مرکز منطقه ای اطلاع رساني علوم و فناوري - Separation of data on the training and test set for modelling: a case study for modelling of five colour properties of a white pigment

Abstract :

In order to evaluate the influence of the choice of the data for the training set on the prediction ability of linear and nonlinear models, various methods for sample selection were tested. The study is carried on for modelling of five colour properties: whiteness (W10), lightness (L* and Lp*), and hue (b* and bp*) of a titanium dioxide white pigment. In all variations of data selections and modelling, the same set of 132 samples of white pigment produced in a 6-month period was employed. As the modelling techniques standard multiple linear regression (MLR), radial basis functions (RBF) model and two artificial neural networks (ANNs) learning strategies, error-backpropagation (EBP ANN) and counterpropagation (CP ANN), were used.

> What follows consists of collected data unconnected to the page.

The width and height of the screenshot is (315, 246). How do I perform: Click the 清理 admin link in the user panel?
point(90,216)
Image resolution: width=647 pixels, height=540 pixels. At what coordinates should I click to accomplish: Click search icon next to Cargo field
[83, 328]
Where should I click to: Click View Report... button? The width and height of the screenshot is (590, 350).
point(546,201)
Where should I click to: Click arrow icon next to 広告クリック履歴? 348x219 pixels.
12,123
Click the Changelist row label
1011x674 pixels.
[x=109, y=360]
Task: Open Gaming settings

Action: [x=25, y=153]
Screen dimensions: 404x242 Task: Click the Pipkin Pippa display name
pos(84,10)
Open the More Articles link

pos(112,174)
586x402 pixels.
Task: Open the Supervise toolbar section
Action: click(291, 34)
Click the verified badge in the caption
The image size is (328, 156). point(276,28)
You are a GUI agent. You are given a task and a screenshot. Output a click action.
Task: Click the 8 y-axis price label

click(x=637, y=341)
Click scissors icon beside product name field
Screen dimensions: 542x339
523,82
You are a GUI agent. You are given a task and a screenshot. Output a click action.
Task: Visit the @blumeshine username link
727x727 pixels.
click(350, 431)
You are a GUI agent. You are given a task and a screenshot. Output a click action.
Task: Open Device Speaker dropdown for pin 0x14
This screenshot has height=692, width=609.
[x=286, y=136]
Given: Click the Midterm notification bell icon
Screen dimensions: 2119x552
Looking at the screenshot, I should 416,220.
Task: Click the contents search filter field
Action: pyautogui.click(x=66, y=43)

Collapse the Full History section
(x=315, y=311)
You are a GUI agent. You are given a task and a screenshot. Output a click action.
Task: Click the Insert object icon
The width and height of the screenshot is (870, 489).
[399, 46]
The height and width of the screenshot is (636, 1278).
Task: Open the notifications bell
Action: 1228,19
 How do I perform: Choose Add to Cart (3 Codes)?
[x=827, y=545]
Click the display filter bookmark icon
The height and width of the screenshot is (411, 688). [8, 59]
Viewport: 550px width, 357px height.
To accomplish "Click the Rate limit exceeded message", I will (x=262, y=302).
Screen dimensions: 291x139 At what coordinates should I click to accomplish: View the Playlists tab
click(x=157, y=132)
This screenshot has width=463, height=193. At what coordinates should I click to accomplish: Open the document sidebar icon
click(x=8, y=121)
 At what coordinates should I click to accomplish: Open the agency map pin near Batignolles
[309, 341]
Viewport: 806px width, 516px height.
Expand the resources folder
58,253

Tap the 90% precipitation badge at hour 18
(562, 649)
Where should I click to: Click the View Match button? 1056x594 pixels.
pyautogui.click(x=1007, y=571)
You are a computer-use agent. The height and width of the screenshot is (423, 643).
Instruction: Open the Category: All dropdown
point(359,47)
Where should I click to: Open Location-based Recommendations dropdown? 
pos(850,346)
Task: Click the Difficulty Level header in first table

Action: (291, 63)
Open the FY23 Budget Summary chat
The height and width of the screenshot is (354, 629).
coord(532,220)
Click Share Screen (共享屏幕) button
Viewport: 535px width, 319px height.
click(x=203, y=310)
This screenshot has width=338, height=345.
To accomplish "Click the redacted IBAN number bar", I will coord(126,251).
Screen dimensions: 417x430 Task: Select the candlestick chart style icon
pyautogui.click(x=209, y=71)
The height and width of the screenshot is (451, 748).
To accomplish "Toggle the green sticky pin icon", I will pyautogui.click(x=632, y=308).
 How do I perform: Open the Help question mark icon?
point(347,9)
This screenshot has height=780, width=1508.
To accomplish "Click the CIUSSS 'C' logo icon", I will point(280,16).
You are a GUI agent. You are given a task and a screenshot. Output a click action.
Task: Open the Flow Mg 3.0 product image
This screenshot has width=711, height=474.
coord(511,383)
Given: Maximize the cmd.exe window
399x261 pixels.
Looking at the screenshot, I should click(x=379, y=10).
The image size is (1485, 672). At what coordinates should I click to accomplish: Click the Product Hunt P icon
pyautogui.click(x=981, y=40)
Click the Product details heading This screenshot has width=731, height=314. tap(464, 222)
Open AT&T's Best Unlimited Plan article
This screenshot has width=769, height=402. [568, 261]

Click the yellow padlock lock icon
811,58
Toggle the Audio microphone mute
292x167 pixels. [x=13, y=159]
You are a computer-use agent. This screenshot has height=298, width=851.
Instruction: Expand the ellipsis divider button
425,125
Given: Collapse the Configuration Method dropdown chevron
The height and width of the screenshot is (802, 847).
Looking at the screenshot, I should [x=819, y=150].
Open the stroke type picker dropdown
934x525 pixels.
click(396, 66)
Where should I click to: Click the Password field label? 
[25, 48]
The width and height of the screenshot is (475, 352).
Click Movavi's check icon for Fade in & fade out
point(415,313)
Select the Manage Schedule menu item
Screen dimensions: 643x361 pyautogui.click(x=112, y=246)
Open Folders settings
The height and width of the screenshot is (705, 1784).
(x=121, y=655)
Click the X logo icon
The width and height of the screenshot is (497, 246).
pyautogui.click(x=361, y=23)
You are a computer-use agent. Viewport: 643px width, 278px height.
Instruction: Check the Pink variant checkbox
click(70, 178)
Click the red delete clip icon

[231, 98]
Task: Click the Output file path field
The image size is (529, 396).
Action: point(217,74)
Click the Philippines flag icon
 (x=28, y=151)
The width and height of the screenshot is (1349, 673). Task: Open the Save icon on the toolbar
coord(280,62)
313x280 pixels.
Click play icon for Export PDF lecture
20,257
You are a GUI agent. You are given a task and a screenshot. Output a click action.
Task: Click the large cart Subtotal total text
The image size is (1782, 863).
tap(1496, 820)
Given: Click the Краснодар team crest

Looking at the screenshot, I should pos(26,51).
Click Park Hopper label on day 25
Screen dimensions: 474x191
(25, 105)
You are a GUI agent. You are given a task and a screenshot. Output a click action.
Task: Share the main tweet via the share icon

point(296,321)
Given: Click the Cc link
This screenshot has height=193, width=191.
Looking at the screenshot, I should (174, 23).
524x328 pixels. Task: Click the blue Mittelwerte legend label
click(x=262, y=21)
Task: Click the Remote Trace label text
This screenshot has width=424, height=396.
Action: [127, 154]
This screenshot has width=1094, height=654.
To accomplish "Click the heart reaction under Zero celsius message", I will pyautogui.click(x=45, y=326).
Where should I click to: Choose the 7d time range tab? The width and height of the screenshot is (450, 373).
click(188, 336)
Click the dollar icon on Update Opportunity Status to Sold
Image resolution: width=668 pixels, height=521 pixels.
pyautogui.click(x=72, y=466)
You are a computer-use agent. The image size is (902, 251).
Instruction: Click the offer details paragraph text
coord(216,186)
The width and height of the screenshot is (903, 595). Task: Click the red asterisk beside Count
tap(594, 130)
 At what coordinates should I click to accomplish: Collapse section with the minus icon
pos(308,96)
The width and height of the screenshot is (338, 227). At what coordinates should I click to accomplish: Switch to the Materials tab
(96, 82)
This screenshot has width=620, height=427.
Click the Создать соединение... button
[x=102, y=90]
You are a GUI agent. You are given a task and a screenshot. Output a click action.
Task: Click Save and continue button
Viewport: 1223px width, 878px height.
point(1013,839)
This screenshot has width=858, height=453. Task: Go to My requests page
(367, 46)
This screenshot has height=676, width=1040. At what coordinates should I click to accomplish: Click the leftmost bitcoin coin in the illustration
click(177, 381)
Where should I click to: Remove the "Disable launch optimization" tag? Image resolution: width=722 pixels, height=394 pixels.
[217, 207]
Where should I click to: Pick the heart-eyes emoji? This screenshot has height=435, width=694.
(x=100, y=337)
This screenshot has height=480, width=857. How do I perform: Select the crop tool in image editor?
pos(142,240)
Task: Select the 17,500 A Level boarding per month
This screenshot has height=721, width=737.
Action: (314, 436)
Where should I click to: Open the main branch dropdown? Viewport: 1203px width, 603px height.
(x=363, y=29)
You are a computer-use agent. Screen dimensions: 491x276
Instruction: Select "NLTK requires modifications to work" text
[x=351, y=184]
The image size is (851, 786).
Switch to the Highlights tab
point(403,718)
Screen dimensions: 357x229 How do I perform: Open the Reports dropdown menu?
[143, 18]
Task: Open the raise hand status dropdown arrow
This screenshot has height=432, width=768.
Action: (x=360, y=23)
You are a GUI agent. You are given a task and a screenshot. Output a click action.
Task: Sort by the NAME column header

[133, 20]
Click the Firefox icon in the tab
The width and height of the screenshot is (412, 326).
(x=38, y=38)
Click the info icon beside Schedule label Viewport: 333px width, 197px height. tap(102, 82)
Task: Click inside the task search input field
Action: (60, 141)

For each of the four modelling techniques, four different sample selections were picked out using the following methods: time–equidistant sampling of pigments produced during 6-month period (time dependent for short), random selection (RS), sampling from Kohonen self-organised top-maps (KOH), and Kennard-Stone maximal distance approach. Each time, exactly 66 samples for the training and 66 samples for the testing were chosen. The 66 testing objects were further divided into the test and control set. Only 13 objects were present in all four testing sets. These 13 objects were kept aside for the final control set, while the remaining 53 obtained from each division were used for testing the generated models at the very end of the entire modelling generation part of the work. ample (white pigment) in the study is characterised by 17 independent and five dependent variables. The best 80 models (for five pigment properties, each modelled by four different modelling methods, each of which generated by the training set of objects obtained by four different division methods) were tested and results were reported. It was found out that the differences in the quality of prediction abilities of models obtained by different modelling techniques are statistically significant (within α=0.05), while the division method is not. As the best modelling method, the error backpropagation was established. However, several exceptions from the general observations are present and discussed.